SAN FRANCISCO/MOSCOW (Reuters) - The Kremlin will take action against Alphabet Inc’s (GOOGL.O) Google if articles from Russian news websites Sputnik and Russia Today are placed lower in search results, the Interfax news service cited Russia’s chief media regulator as saying on Tuesday.
Alexander Zharov, head of media regulator Roskomnadzor, said his agency sent a letter to Google on Tuesday requesting clarification on comments Saturday by Alphabet Executive Chairman Eric Schmidt about how the Russian websites would be treated in search, according to Interfax.
“We will receive an answer and understand what to do next,” Interfax quoted Zharov as saying. “We hope our opinion will be heard, and we won’t have to resort to more serious” retaliatory measures.
Schmidt, speaking on stage at the Halifax International Security Forum on Saturday, responded to a question about Sputnik articles appearing on Google by saying the company was working to give less prominence to “those kinds of websites” as opposed to delisting them.

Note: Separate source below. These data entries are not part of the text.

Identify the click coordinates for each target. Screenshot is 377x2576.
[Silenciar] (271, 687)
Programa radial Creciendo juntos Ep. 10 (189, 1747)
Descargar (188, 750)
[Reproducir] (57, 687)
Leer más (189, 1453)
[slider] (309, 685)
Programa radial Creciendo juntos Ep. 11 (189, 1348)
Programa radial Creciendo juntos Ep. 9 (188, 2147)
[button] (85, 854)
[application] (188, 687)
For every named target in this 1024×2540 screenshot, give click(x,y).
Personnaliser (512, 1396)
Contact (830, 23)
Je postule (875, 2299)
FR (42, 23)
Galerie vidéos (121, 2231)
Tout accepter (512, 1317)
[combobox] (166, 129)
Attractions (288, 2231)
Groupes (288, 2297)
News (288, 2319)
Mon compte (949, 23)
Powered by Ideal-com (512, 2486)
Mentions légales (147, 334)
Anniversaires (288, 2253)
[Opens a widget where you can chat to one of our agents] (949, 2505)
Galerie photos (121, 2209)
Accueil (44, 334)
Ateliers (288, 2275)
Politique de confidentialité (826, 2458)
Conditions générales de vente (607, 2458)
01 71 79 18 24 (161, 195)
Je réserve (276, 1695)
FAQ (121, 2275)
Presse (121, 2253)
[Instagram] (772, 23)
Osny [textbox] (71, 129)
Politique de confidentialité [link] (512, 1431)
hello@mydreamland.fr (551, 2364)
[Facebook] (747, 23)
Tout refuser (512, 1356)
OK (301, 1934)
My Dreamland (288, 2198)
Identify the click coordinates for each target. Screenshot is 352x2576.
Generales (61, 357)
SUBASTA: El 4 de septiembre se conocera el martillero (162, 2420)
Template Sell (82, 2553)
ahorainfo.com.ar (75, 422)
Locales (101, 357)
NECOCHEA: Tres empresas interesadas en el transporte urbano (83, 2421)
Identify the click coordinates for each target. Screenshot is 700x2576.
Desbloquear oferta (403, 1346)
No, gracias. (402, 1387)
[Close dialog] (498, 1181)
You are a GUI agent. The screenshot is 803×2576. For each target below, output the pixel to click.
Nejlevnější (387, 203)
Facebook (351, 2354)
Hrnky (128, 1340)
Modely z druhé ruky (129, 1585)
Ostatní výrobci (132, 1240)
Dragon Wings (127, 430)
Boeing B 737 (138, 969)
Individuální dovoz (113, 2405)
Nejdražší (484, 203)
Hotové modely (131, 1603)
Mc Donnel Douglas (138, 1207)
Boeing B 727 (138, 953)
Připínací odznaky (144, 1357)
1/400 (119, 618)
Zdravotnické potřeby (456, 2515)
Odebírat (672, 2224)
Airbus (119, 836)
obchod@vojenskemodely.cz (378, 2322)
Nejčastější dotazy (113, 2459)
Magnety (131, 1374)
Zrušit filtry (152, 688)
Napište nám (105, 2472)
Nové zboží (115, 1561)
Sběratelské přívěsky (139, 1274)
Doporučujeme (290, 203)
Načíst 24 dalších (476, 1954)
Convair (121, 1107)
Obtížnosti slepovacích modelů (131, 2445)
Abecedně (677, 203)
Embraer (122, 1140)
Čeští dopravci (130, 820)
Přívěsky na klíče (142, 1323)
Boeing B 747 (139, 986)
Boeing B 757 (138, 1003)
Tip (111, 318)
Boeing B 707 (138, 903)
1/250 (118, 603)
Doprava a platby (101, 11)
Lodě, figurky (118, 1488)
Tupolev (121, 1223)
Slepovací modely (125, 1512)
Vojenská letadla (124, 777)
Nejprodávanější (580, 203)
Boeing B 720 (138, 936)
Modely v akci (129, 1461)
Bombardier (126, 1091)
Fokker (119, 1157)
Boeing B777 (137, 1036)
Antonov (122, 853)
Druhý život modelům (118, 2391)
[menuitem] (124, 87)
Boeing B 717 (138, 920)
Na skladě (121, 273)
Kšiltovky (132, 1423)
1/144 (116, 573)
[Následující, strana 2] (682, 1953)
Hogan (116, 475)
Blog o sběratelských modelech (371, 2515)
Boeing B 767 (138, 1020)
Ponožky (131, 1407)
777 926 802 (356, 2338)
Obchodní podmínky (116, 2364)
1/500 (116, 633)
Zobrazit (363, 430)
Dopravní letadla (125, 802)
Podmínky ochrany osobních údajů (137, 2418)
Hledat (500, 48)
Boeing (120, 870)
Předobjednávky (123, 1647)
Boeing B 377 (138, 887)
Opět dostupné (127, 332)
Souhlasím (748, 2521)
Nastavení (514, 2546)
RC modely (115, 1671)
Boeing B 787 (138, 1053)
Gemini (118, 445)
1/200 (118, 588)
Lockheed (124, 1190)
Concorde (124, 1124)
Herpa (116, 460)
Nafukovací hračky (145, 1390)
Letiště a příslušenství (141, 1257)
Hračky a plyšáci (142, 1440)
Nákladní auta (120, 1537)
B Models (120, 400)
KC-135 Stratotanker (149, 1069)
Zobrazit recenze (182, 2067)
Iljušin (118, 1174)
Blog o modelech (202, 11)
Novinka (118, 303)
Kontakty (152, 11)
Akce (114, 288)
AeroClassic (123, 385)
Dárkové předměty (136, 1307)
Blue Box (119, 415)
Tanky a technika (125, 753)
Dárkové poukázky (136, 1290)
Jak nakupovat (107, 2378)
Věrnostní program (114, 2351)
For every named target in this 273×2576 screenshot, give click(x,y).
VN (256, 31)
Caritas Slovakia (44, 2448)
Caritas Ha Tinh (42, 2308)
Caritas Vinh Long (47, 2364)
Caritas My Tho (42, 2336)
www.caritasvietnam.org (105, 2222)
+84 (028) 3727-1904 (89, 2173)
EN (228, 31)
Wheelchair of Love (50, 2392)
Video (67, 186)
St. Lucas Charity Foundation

The Russian government funds Sputnik and Russia Today, or RT. Both of the websites spread misinformation and published stories that were negative toward Hillary Clinton during the 2016 U.S. presidential election, U.S. intelligence agencies have said.
“It’s basically RT and Sputnik that are the two, and there’s a whole bunch of coverage about what we’re doing there,” Schmidt said, according to a video of the talk posted on the event’s Facebook page.
Google spokeswoman Andrea Faville said Schmidt was referring to ongoing efforts announced in April to demote search results that link to low quality, false and deliberately misleading content. The company said at the time it would work to highlight authoritative content.
Google does not manually assign rankings to individual websites, Faville said, but analyzes a website’s attributes to automatically give it a position in results.
Russia’s Zharov said he would monitor “how discriminating this measure will be in its practical embodiment,” Sputnik reported Tuesday. “It is obvious that we will defend our media,” he said.
RT had received guaranteed ad revenue from YouTube until September, when the Google unit removed it as preferred partner.
“We didn’t see this a few years ago,” Schmidt told the Halifax gathering about the propaganda. “We didn’t realize this could be so pervasive.”